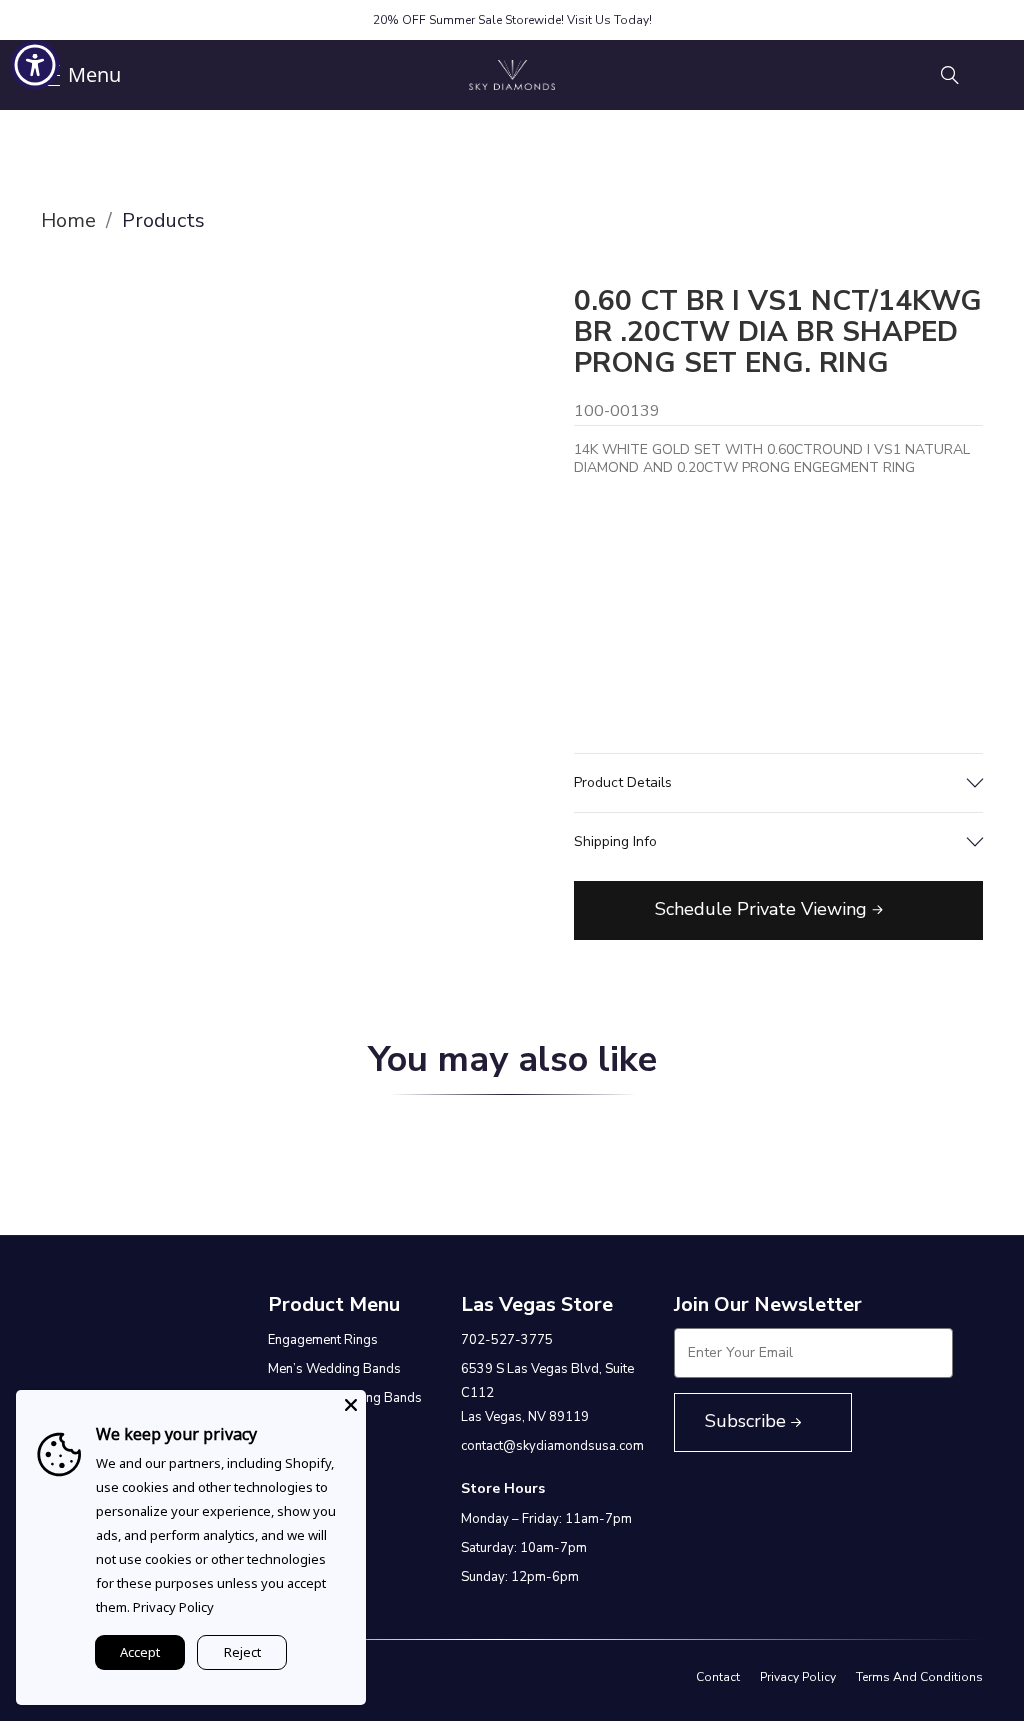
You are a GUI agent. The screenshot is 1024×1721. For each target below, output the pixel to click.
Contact (718, 1677)
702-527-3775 (507, 1340)
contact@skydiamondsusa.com (552, 1446)
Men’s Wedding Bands (334, 1369)
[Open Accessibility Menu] (35, 65)
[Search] (950, 75)
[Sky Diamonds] (512, 75)
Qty (591, 589)
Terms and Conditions (919, 1677)
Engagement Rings (323, 1340)
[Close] (351, 1405)
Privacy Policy (798, 1677)
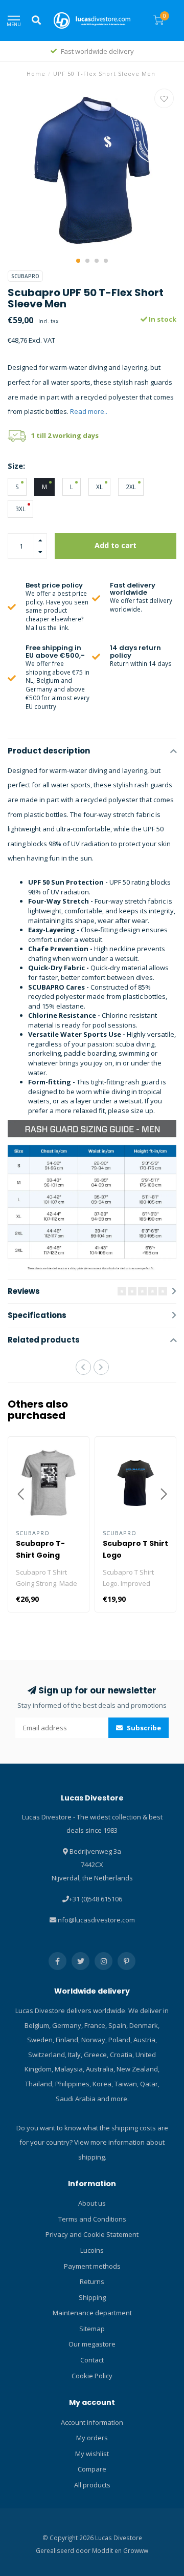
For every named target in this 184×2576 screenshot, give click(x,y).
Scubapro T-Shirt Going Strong (40, 1555)
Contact (92, 2359)
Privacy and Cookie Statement (92, 2234)
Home (36, 73)
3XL (20, 509)
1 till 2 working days (65, 435)
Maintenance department (92, 2312)
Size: (16, 465)
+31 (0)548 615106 (95, 1898)
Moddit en (107, 2550)
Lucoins (92, 2250)
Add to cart (115, 545)
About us (92, 2203)
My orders (92, 2437)
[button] (78, 261)
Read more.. (88, 411)
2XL (131, 487)
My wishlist (92, 2453)
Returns (92, 2281)
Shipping (92, 2297)
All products (92, 2484)
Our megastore (92, 2344)
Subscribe (143, 1727)
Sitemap (92, 2328)
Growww (135, 2550)
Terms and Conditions (92, 2219)
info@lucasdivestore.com (95, 1919)
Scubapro (25, 276)
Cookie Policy (92, 2375)
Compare (92, 2469)
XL (99, 487)
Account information (92, 2422)
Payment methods (92, 2266)
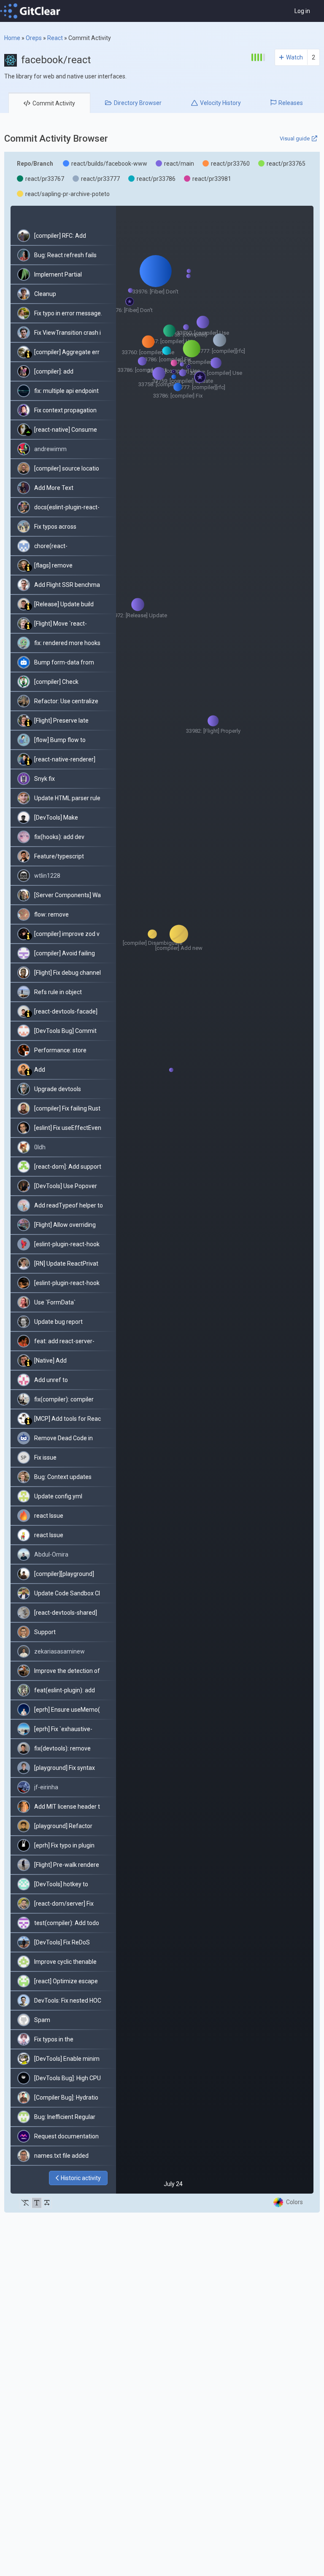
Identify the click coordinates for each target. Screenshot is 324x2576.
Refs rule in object (58, 992)
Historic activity (81, 2178)
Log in (302, 11)
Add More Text (53, 487)
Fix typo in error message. (68, 313)
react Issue (48, 1515)
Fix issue (45, 1457)
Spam (42, 2020)
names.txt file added (61, 2155)
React (55, 38)
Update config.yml (58, 1496)
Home (12, 38)
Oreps (34, 38)
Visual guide (295, 138)
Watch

**About this task:** Copy each entry exactly as written, and drop the pictures from the copy.

**Response to the exercise:**
You are a GUI agent. The screenshot is 1024×1721. For each target below, output the pixel to click.
Contact (718, 1677)
702-527-3775 (507, 1340)
contact@skydiamondsusa.com (552, 1446)
Men’s Wedding Bands (334, 1369)
[Open Accessibility Menu] (35, 65)
[Search] (950, 75)
[Sky Diamonds] (512, 75)
Qty (591, 589)
Terms and Conditions (919, 1677)
Engagement Rings (323, 1340)
[Close] (351, 1405)
Privacy Policy (798, 1677)
For every named target in this 184×2576 screenshot, give click(x,y).
Scubapro T-Shirt Going Strong (40, 1555)
Contact (92, 2359)
Privacy and Cookie Statement (92, 2234)
Home (36, 73)
3XL (20, 509)
1 till 2 working days (65, 435)
Maintenance department (92, 2312)
Size: (16, 465)
+31 (0)548 615106 (95, 1898)
Moddit en (107, 2550)
Lucoins (92, 2250)
Add to cart (115, 545)
About us (92, 2203)
My orders (92, 2437)
[button] (78, 261)
Read more.. (88, 411)
2XL (131, 487)
My wishlist (92, 2453)
Returns (92, 2281)
Shipping (92, 2297)
All products (92, 2484)
Our megastore (92, 2344)
Subscribe (143, 1727)
Sitemap (92, 2328)
Growww (135, 2550)
Terms and Conditions (92, 2219)
info@lucasdivestore.com (95, 1919)
Scubapro (25, 276)
Cookie Policy (92, 2375)
Compare (92, 2469)
XL (99, 487)
Account information (92, 2422)
Payment methods (92, 2266)
Identify the click coordinates for each target. Screenshot is 324x2576.
Refs rule in object (58, 992)
Historic activity (81, 2178)
Log in (302, 11)
Add More Text (53, 487)
Fix typo in error message. (68, 313)
react Issue (48, 1515)
Fix issue (45, 1457)
Spam (42, 2020)
names.txt file added (61, 2155)
React (55, 38)
Update config.yml (58, 1496)
Home (12, 38)
Oreps (34, 38)
Visual guide (295, 138)
Watch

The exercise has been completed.